Finn hanya tertawa kecil, mencoba meredakan ketegangan, tetapi Arthur tetap diam. Dalam benaknya, nama Aelvia terus terngiang-ngiang. Ia tahu ada sesuatu yang lebih besar di balik apa yang baru saja mereka alami, sesuatu yang harus ia temukan sendiri.

Saat mereka berjalan kembali ke asrama, malam mulai menyelimuti langit. Arthur hanya bisa bertanya-tanya—apa yang sebenarnya menunggunya di balik rahasia ini?

Malam itu terasa lebih sunyi dari biasanya ketika mereka akhirnya tiba di dekat asrama. Akademi Lumina Arcanum berdiri megah di kejauhan, dikelilingi oleh bayangan gelap hutan dan danau di sekitarnya. Angin malam berhembus dingin, membawa serta aroma tanah basah yang masih melekat di pakaian mereka.

Lyra berjalan lebih dulu, tampak masih kesal. Finn mengikutinya sambil menguap, tampaknya lelah setelah perjalanan panjang mereka. Arthur berjalan paling belakang, pikirannya penuh dengan pertanyaan tentang apa yang baru saja terjadi.

Setibanya di asrama, mereka berpisah tanpa banyak bicara. Lyra langsung menuju kamarnya dengan ekspresi masam, sedangkan Finn hanya mengangkat bahu sebelum pergi ke ruangannya sendiri. Arthur, yang biasanya ikut bercanda dengan Finn atau mencoba menenangkan Lyra, kali ini memilih diam dan kembali ke kamarnya tanpa sepatah kata pun.
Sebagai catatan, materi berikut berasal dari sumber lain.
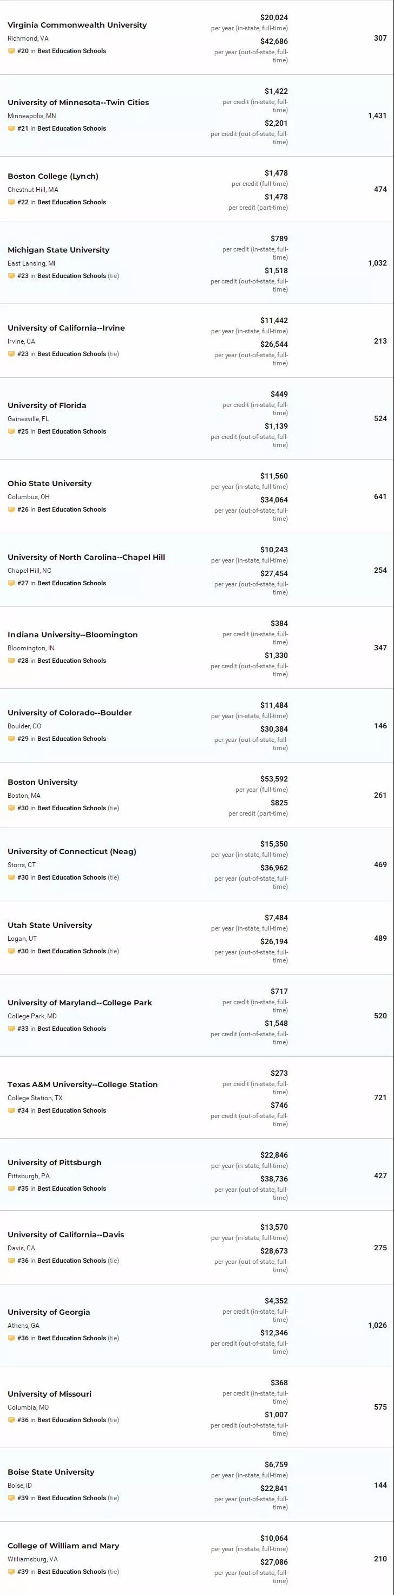Image resolution: width=394 pixels, height=1595 pixels.
Task: Open University of North Carolina--Chapel Hill link
Action: (86, 557)
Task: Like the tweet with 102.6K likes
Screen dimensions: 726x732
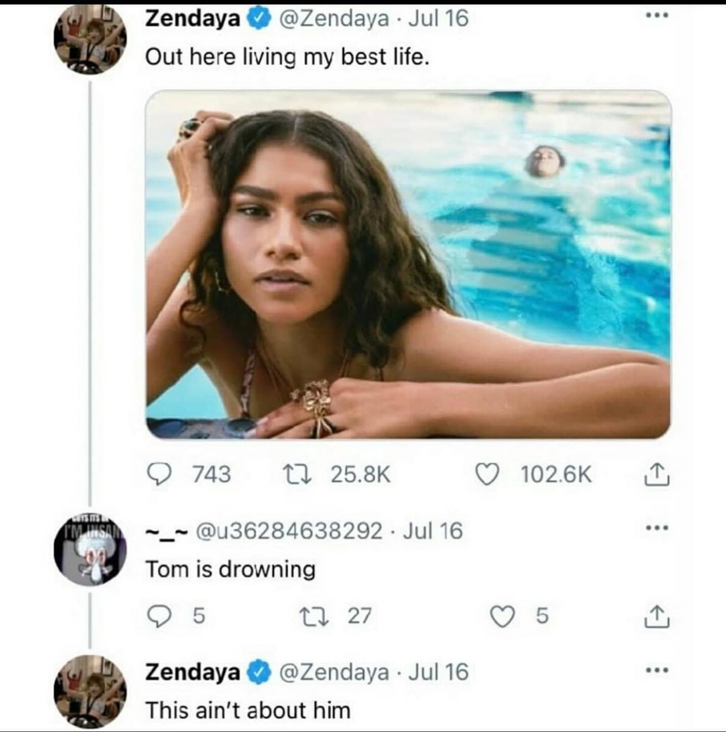Action: [487, 474]
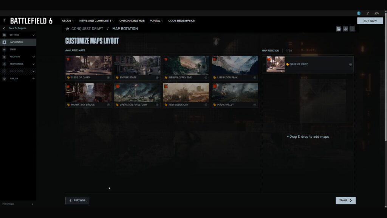The height and width of the screenshot is (218, 387).
Task: Expand the SETTINGS chevron in the sidebar
Action: 33,35
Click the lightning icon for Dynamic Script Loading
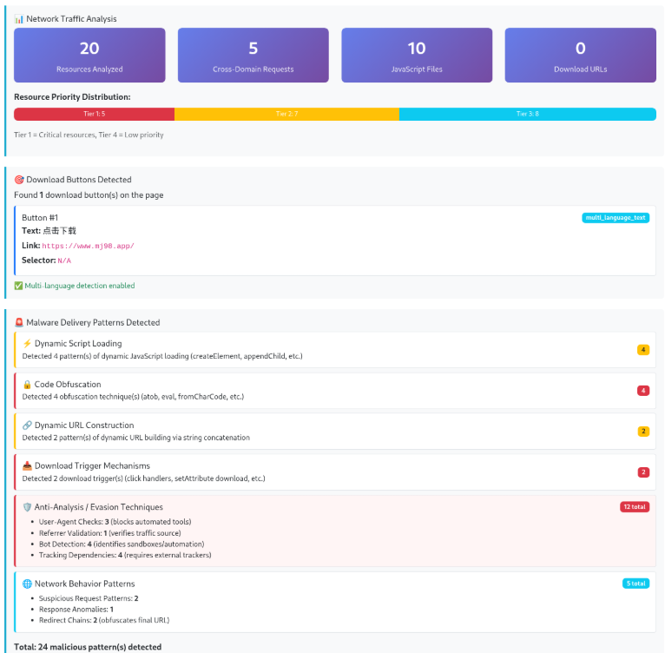 tap(27, 344)
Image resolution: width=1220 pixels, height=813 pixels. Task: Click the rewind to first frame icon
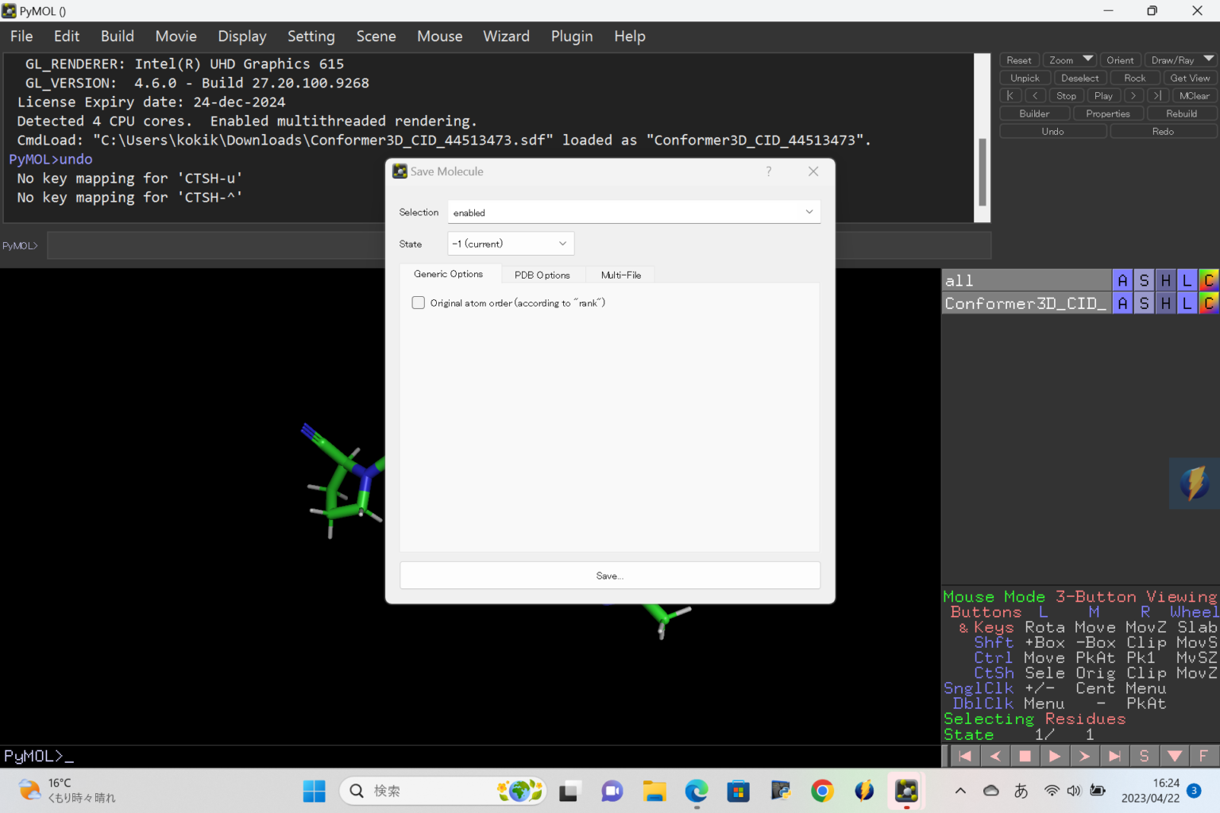point(963,755)
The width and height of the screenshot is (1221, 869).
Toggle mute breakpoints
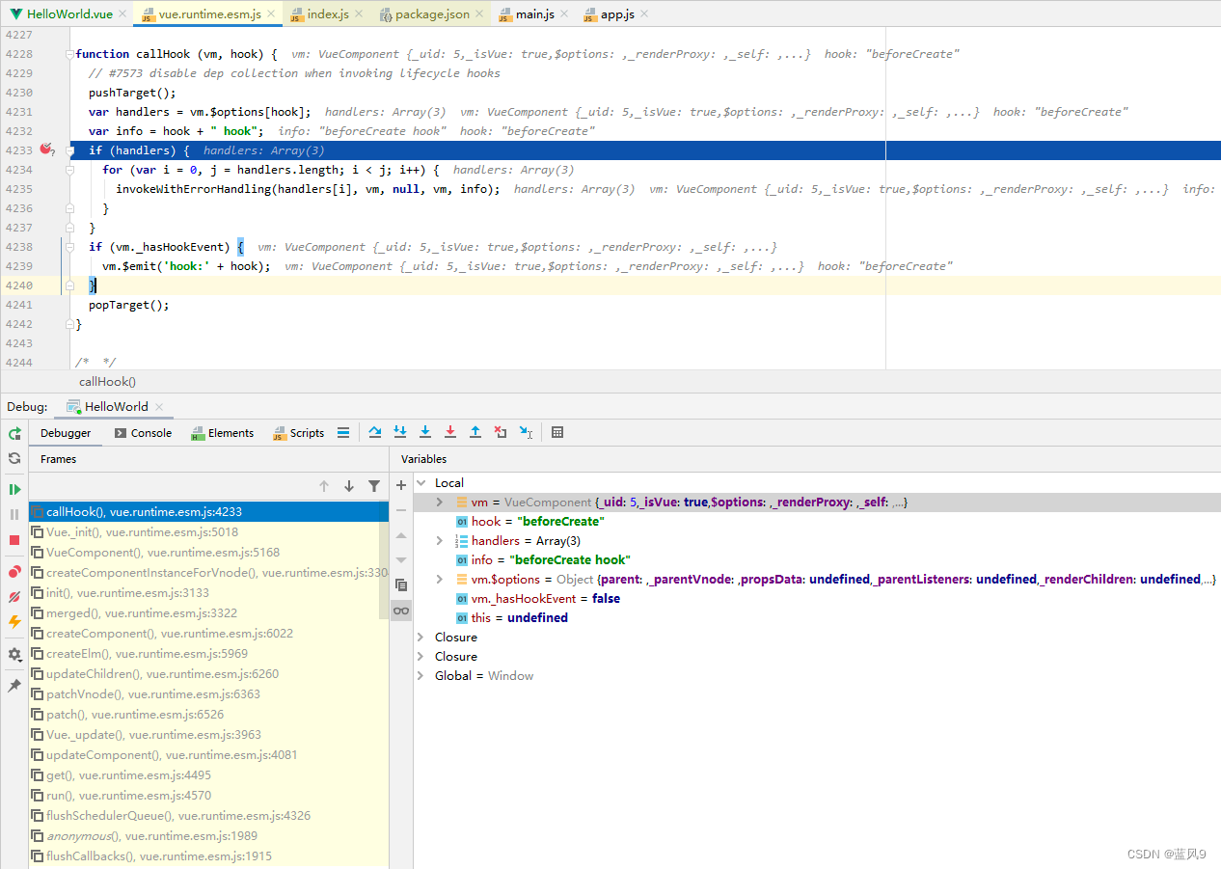point(14,595)
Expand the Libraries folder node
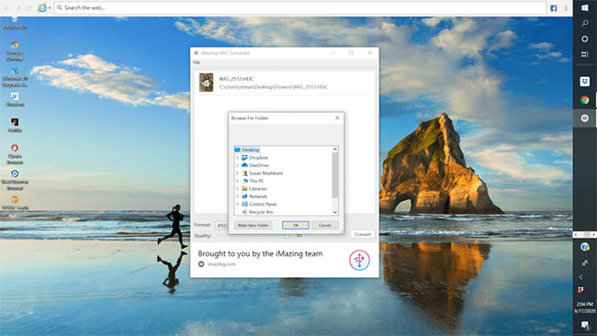The height and width of the screenshot is (336, 597). pos(238,189)
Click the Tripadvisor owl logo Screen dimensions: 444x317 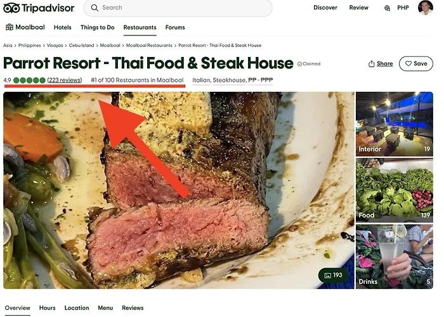point(11,8)
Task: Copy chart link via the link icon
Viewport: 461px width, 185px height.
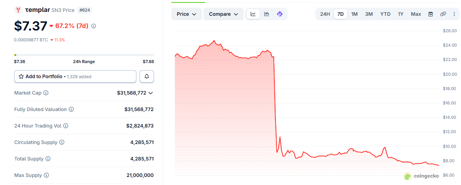Action: click(443, 14)
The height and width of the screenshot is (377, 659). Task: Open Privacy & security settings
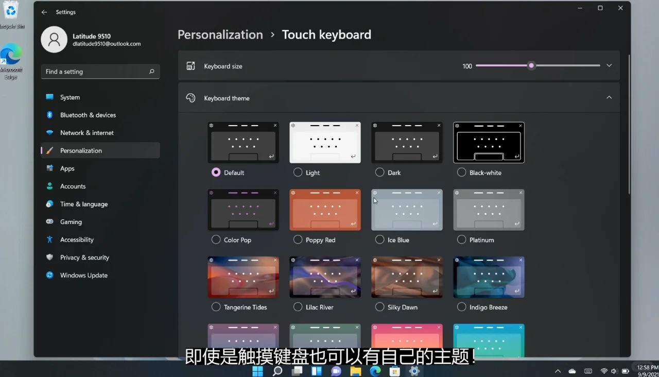pyautogui.click(x=84, y=257)
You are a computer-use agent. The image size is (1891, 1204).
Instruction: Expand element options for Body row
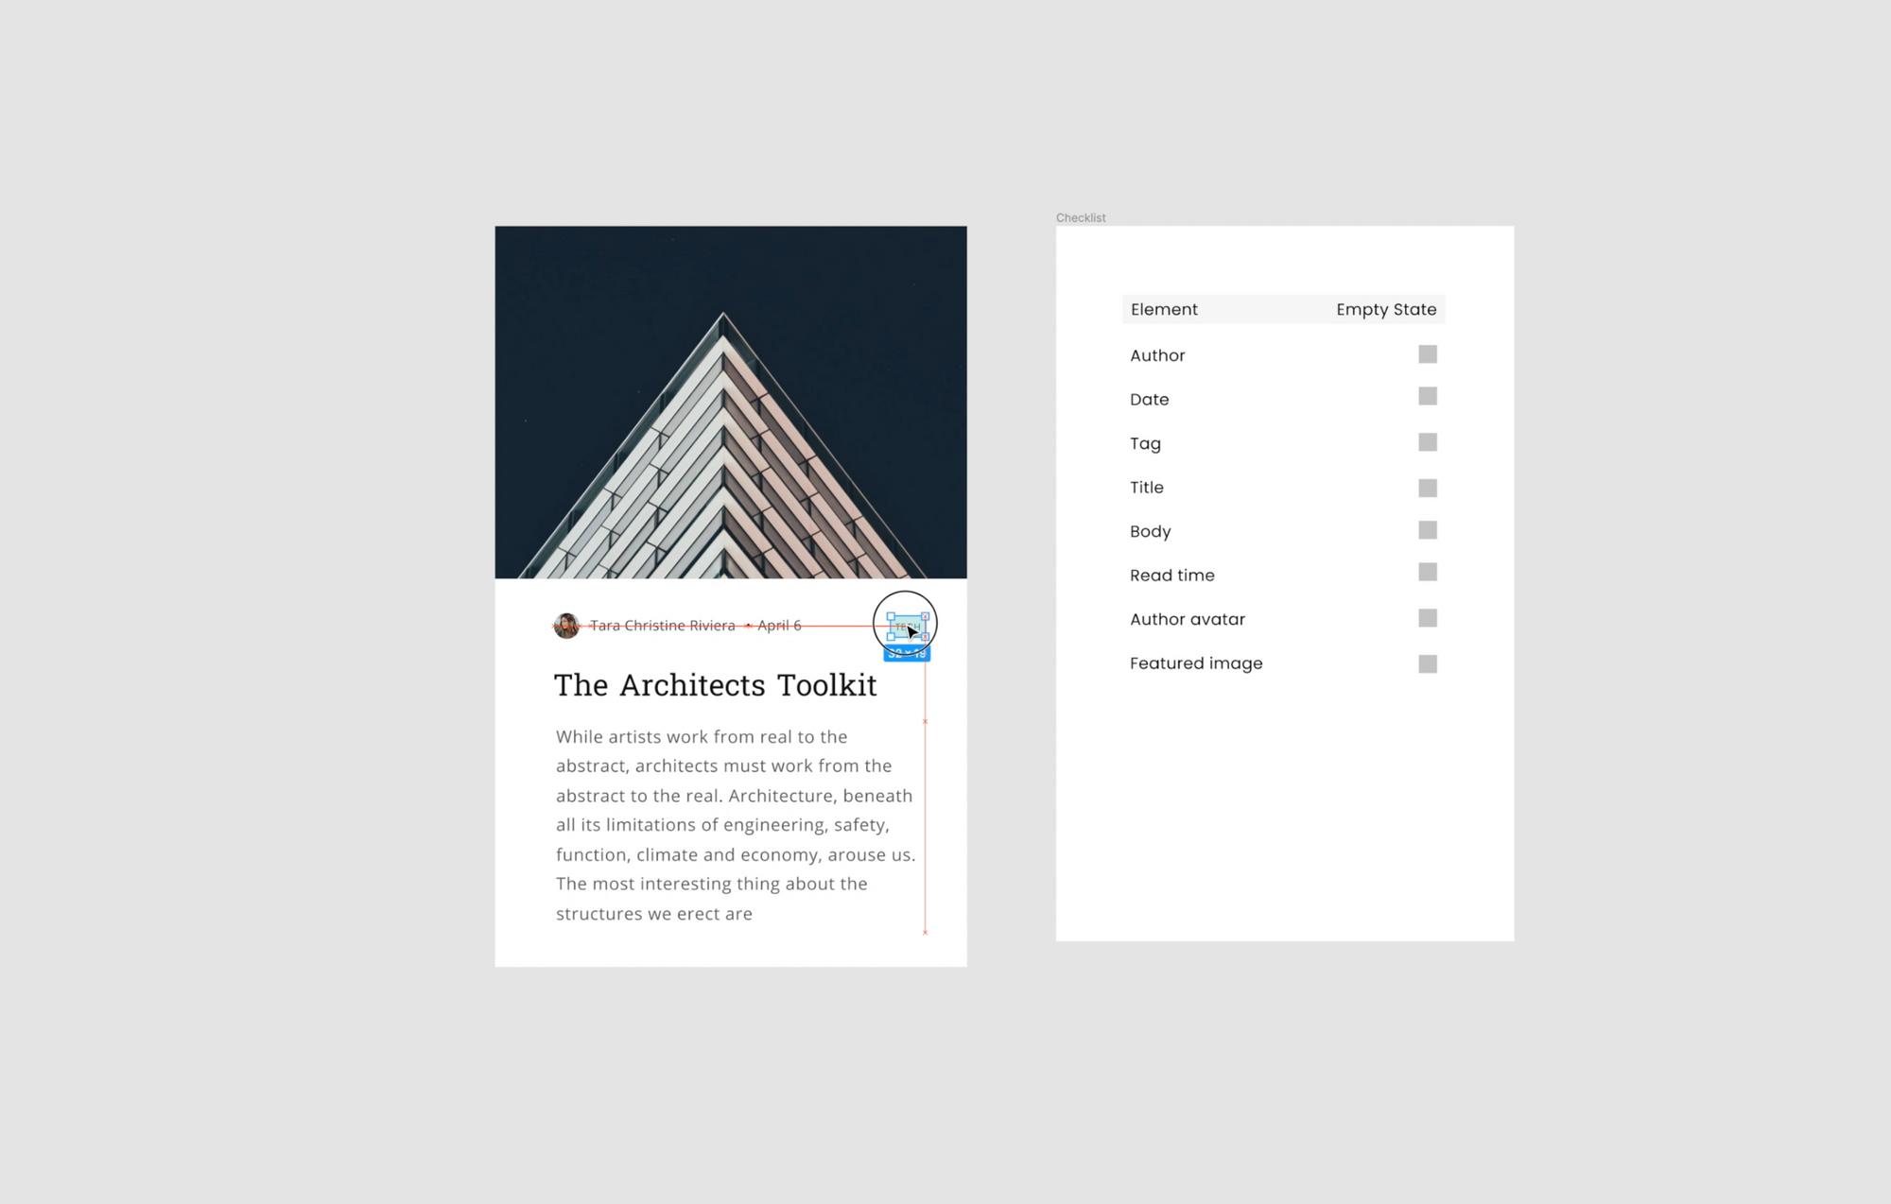[1428, 530]
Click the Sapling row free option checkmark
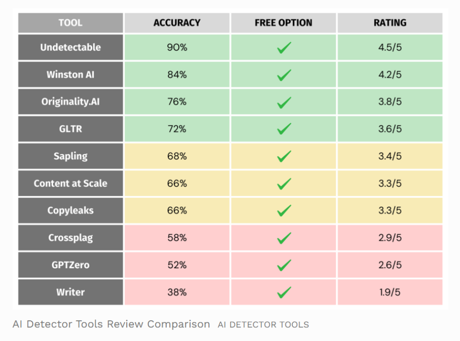 pyautogui.click(x=284, y=156)
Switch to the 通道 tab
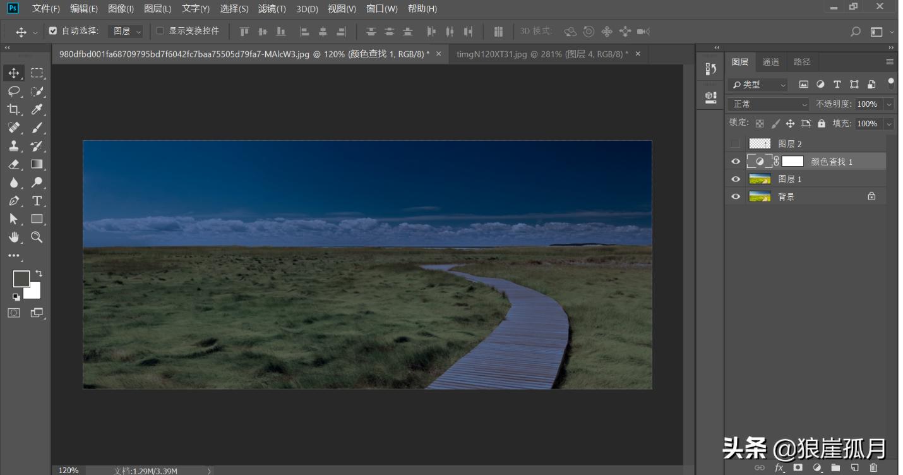Screen dimensions: 903x475 click(x=770, y=61)
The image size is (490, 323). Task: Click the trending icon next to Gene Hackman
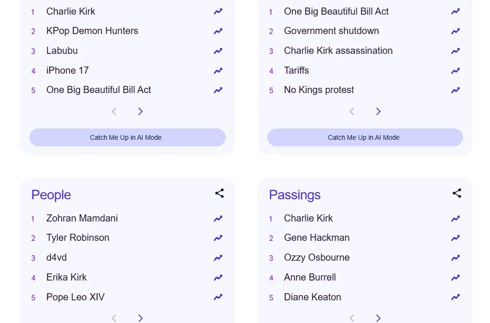click(x=455, y=238)
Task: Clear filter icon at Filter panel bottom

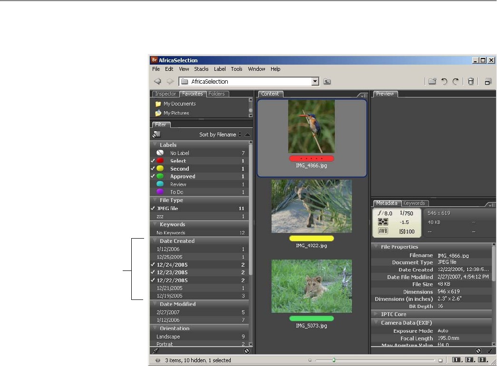Action: (x=247, y=351)
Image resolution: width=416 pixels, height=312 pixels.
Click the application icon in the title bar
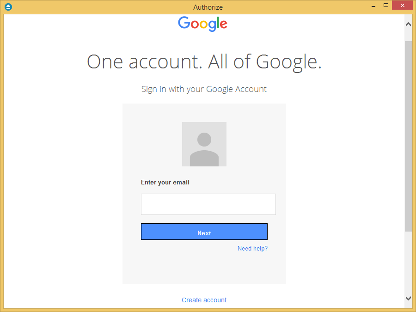click(x=8, y=7)
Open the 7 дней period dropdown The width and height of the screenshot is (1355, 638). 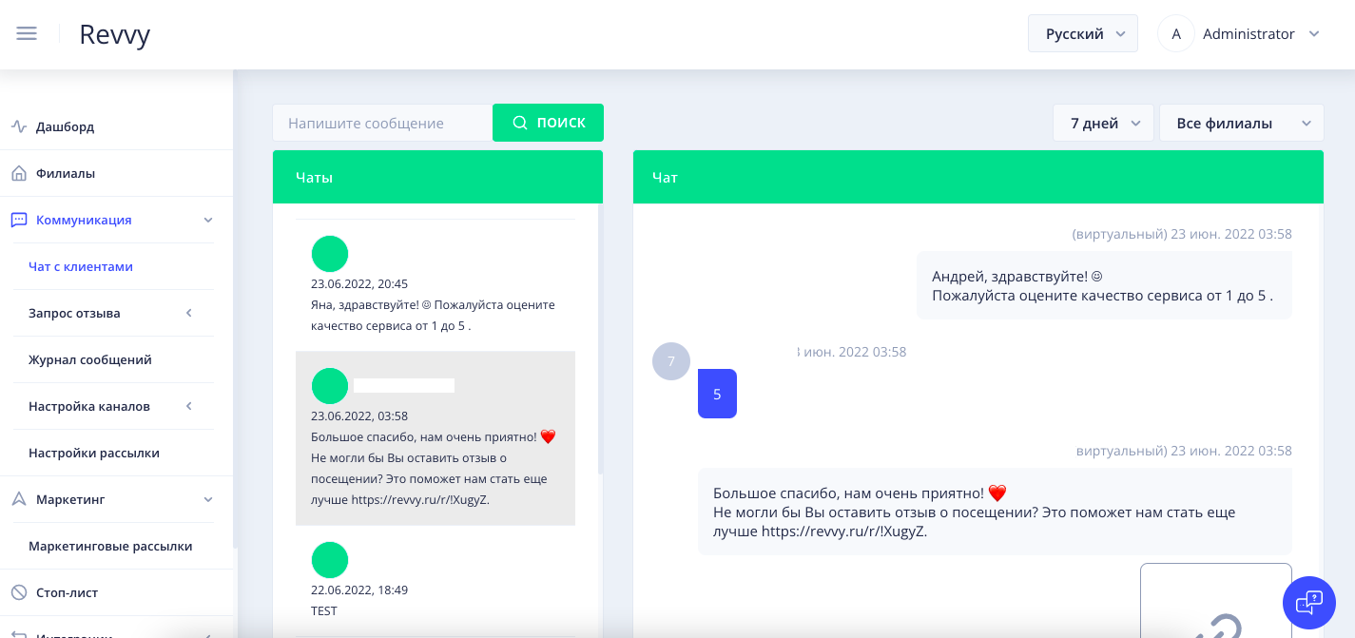click(x=1103, y=123)
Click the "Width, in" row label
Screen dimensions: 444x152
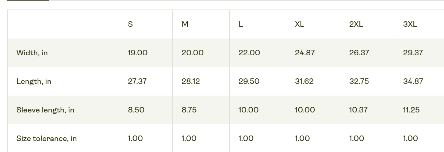[x=32, y=53]
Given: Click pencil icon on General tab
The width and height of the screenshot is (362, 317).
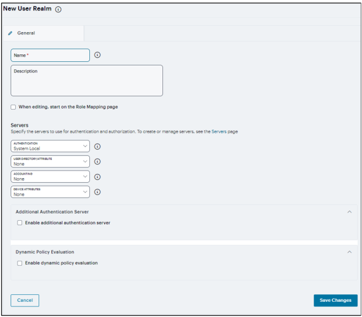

Ketukan keras menggema di pintu kamar Arthur, membuatnya terbangun dengan terkejut. Ia mengucek matanya dan melirik jendela—matahari sudah tinggi.

"Arthur! Cepat bangun! Kita terlambat!" suara Finn terdengar dari balik pintu, panik.

Arthur melompat dari ranjang, rambutnya acak-acakan. Ia membuka pintu dan mendapati Finn berdiri di sana, wajahnya tampak stres.

"Apa yang terjadi?" Arthur bertanya dengan suara serak, masih setengah sadar.

"Pengundian kelompok di aula besar dimulai sebentar lagi, dan kita bahkan belum ke dapur untuk mempersiapkan makanannya! Kita juga melewatkan kelas pagi!" Finn menjelaskan cepat sambil menarik lengan Arthur.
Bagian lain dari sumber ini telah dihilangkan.